静岡の弁護士の若狹です。
少し前の話題ですが,アメリカはシカゴ出身のラッパー/プロデューサー/政治家のカニエ・ウェストさんが「Ye」さんに改名を申し立てているそうですね。
「Kanye West」⇒「Ye」ということは,私であれば,「秀和 若狭」⇒「和」という感じでしょうか。う~ん。
昨年の大統領選に立候補したり,その他にもいろいろお騒がせなタイプの人で,最近は音楽性も含めて正直方向性がよくわからないですが,初期3部作のアルバムは(こう見えて?)学生の頃まあまあ聴いていました。

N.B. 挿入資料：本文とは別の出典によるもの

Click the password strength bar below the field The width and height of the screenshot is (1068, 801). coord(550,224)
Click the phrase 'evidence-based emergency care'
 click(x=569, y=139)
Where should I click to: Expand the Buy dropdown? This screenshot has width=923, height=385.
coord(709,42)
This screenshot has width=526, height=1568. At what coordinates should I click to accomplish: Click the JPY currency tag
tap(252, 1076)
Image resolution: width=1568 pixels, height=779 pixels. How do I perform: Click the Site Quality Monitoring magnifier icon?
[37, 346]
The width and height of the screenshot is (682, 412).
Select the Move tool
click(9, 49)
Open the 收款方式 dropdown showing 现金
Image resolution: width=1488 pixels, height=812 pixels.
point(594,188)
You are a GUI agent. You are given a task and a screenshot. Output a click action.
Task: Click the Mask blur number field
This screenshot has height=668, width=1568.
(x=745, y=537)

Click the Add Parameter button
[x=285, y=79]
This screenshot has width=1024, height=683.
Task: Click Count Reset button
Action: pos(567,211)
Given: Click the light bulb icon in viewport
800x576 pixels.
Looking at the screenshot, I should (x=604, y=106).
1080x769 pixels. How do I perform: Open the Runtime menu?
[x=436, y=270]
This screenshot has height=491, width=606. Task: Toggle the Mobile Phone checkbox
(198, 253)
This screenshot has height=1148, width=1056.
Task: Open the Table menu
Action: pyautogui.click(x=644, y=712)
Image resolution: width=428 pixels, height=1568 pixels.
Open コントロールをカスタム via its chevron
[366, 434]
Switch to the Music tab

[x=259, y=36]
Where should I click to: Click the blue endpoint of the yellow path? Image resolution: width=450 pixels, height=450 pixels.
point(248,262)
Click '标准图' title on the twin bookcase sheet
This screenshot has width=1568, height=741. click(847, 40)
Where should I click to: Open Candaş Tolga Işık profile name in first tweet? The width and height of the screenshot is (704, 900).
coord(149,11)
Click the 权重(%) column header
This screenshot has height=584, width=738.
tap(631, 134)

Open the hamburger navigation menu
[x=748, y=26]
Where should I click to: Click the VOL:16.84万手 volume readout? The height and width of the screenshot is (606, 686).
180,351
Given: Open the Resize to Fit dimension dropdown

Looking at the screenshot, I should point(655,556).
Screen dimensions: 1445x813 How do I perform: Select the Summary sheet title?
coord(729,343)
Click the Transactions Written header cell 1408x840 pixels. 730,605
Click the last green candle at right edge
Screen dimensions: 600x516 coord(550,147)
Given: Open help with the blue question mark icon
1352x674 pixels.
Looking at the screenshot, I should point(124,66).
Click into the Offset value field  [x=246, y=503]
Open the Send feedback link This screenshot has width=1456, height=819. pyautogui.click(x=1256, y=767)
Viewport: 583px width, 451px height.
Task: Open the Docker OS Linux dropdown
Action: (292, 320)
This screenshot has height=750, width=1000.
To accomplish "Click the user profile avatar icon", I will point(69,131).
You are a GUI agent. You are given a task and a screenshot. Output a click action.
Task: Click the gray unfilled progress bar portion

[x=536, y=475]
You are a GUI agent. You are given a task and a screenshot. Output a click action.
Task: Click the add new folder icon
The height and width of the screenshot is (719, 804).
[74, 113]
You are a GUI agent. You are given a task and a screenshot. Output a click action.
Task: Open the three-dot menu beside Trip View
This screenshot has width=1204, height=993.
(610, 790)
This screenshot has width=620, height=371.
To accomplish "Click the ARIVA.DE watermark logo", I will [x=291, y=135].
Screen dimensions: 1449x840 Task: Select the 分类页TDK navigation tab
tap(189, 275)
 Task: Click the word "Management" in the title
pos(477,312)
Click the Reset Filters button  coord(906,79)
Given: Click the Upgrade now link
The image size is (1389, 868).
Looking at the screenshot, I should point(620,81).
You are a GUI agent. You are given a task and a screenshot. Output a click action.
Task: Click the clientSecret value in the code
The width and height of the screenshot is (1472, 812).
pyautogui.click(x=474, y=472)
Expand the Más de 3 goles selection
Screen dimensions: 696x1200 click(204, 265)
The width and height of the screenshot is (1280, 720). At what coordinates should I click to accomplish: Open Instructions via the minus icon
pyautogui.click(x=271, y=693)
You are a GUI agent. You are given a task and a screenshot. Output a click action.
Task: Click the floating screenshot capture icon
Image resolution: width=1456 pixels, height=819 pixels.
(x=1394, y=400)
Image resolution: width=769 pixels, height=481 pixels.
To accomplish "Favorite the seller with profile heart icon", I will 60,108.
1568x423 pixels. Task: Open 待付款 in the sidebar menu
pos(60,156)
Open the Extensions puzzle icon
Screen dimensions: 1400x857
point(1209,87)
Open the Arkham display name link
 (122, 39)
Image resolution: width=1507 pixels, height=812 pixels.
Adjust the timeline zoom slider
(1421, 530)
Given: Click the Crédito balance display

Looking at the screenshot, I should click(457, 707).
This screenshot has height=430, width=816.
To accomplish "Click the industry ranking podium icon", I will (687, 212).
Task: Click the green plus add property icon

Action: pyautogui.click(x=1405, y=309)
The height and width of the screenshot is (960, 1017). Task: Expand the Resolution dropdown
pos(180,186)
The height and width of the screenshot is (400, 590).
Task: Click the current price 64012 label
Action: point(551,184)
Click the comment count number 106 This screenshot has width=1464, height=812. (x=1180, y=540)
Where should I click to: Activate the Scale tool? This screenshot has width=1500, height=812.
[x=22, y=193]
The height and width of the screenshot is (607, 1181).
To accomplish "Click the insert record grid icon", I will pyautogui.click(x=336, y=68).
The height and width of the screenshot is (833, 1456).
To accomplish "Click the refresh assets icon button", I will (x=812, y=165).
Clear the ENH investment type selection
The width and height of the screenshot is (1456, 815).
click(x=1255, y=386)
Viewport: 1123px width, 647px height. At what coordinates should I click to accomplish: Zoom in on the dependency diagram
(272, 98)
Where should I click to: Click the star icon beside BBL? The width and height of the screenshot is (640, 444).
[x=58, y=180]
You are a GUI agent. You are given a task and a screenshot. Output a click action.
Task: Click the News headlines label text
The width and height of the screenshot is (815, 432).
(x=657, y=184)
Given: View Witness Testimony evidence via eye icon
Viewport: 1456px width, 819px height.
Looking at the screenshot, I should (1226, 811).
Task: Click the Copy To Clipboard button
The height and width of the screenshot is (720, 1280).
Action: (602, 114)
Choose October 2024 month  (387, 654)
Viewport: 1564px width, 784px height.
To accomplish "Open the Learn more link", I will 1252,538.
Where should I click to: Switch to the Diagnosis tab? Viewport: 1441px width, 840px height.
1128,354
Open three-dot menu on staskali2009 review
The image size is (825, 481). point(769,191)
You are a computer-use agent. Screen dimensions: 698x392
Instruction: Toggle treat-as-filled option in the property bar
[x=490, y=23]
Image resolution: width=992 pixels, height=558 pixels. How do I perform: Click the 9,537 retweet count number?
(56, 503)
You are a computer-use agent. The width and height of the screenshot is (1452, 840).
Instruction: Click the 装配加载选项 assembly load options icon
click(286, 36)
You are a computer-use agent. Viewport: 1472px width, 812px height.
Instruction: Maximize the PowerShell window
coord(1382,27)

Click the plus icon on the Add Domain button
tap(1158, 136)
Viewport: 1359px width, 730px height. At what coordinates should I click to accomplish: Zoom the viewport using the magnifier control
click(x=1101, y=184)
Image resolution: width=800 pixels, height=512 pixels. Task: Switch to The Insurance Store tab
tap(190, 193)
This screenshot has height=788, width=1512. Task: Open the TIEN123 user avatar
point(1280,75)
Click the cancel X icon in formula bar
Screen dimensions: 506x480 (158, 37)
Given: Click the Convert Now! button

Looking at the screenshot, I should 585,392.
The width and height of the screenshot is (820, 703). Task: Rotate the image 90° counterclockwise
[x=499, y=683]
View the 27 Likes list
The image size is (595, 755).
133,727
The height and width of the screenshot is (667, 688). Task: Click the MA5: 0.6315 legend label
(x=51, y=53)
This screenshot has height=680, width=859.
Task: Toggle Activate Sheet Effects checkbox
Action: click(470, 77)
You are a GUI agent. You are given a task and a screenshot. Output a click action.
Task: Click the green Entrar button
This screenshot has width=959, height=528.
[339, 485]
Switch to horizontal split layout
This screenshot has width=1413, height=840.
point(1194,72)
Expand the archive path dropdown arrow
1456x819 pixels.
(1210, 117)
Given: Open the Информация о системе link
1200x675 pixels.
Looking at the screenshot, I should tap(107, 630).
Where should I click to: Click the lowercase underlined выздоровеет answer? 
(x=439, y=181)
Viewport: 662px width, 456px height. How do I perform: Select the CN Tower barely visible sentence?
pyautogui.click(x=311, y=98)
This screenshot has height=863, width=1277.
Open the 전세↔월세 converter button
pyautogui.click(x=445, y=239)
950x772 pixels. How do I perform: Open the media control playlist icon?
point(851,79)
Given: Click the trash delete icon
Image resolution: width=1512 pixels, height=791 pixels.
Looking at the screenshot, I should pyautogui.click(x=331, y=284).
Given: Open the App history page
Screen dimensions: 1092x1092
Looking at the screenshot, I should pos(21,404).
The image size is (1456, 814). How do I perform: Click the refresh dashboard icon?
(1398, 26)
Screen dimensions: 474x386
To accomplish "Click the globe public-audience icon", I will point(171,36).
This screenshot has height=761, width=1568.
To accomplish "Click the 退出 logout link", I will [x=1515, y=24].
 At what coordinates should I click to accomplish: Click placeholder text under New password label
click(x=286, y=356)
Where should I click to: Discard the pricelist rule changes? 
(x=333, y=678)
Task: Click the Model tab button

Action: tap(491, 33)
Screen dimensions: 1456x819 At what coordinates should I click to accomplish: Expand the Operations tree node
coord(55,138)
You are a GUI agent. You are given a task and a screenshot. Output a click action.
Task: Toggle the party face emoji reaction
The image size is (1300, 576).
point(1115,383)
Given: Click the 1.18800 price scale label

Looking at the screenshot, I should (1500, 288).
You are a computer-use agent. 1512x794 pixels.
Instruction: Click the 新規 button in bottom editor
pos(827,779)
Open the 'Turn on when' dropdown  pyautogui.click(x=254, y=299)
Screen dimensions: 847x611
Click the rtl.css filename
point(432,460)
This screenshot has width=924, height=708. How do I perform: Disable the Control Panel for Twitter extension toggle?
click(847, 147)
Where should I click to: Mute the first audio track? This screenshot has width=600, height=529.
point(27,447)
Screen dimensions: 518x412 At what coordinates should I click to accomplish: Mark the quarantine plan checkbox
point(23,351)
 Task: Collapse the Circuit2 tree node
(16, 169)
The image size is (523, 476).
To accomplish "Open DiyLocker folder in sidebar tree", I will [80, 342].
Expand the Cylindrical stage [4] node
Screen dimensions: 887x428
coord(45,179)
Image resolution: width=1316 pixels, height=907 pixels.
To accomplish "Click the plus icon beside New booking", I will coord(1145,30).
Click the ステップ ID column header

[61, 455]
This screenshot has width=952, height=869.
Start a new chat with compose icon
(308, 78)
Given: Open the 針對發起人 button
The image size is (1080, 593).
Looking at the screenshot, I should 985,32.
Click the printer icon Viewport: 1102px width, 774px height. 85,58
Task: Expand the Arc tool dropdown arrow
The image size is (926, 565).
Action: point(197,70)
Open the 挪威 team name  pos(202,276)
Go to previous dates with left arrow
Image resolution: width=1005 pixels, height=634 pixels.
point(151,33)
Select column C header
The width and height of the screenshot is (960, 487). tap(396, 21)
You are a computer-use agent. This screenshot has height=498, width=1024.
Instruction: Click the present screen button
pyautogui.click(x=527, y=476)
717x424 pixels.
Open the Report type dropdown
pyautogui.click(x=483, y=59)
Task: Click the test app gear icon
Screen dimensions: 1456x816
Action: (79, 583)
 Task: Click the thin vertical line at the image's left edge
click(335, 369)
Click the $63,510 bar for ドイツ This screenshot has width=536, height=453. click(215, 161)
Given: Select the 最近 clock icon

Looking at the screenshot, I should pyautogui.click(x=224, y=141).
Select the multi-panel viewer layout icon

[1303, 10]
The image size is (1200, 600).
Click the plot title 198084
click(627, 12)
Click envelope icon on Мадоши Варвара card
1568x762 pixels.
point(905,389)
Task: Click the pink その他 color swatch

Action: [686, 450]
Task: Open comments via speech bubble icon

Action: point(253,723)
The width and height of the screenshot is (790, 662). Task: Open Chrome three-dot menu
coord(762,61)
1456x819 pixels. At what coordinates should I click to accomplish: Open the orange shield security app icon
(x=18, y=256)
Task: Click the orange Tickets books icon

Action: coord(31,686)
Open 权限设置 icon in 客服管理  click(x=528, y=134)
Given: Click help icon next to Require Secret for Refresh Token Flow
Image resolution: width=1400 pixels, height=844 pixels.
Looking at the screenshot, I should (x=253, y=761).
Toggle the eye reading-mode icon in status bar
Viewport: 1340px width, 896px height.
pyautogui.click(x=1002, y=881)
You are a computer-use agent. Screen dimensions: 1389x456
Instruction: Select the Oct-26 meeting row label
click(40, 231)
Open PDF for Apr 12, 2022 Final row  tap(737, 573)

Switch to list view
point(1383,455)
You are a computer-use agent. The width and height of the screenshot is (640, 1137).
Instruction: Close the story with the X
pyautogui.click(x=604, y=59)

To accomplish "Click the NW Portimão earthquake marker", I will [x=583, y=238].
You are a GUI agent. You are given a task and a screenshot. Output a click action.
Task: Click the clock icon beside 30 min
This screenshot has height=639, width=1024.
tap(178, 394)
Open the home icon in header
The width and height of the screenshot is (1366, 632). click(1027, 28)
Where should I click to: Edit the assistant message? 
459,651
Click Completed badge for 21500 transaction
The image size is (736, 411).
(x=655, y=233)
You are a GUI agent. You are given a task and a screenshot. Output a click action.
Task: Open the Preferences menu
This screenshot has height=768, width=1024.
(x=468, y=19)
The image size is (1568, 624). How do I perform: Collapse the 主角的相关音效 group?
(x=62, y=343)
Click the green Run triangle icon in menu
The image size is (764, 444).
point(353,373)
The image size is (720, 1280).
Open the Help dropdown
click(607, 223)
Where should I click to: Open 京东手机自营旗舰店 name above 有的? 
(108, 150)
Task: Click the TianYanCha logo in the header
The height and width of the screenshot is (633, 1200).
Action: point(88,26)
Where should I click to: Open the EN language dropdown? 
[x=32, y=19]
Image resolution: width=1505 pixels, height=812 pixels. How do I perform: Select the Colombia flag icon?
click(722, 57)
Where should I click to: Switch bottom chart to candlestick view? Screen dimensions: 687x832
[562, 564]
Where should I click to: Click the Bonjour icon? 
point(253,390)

(3rdアルバム。村上隆さんデザインのクマちゃんかわいい)
カニエさんが申立てを行っているというカリフォルニア州の法制度のことは正直よくわかりませんが,日本では氏や名の変更は以下のように規定されています。
[氏の変更](戸籍法107条第1項)
・変更の「やむを得ない事由」があること
・同一戸籍内にある15歳以上の者の陳述を聞くこと
具体的には,婚氏続称後の届け出後の生来の氏への変更,通姓の永年使用,珍奇な氏の場合などがあるそうです。
過去の裁判例だと,「肴屋」という氏,「大工」という氏の変更はそれぞれ認められました。
もともと先祖から子孫へ受け継ぐものなので,婚氏が絡まないとなかなか変更のハードルが高いです。
[名の変更](戸籍法107条の2)
・変更の「正当な事由」があること
氏の変更よりも緩やかな基準で許可され,奇妙な名,難解・難読な名であるほか,同姓同名者がいて不便であること,異性と紛らわしい名であること,神官や僧侶となるため必要であること,通称としての永年使用がある場合,営業上の目的がある場合(⇒商号と密接な関係がある場合),性同一性障害と診断され新しい名の使用実績もある場合などがあるそうです。
一方,昭和61年という少々古い事例ですが,「●子」(※判例検索サイトには実名が載っていますが一応伏せます)という名前の方が,今後,米国に永住する予定であるため「ジャネット」にしたいという申立ては認められなかったそうです。
ここらへんは,どれだけ「正当な事由」の証拠を集め,それを法律上に理屈づけて裁判官を説得するかという弁護士の腕の見せどころですかねえ。
どちらにしろ,日本では氏を廃することはできないので,カニエ・ウェストさんの申し立てと違って名字を捨てて氏名を「秀」や「和」だけにすることは日本ではできません(しませんけど)。
改名に対する姿勢は国ごとに結構違うみたいですが,スシローが台湾で「鮭魚」という名前の方に食事代無料キャンペーンを行ったところ,タダ飯狙いの改名が相次いだ(台湾では3回までは簡単に改名できるので),みたいなことがあっても何となく困りますしねえ。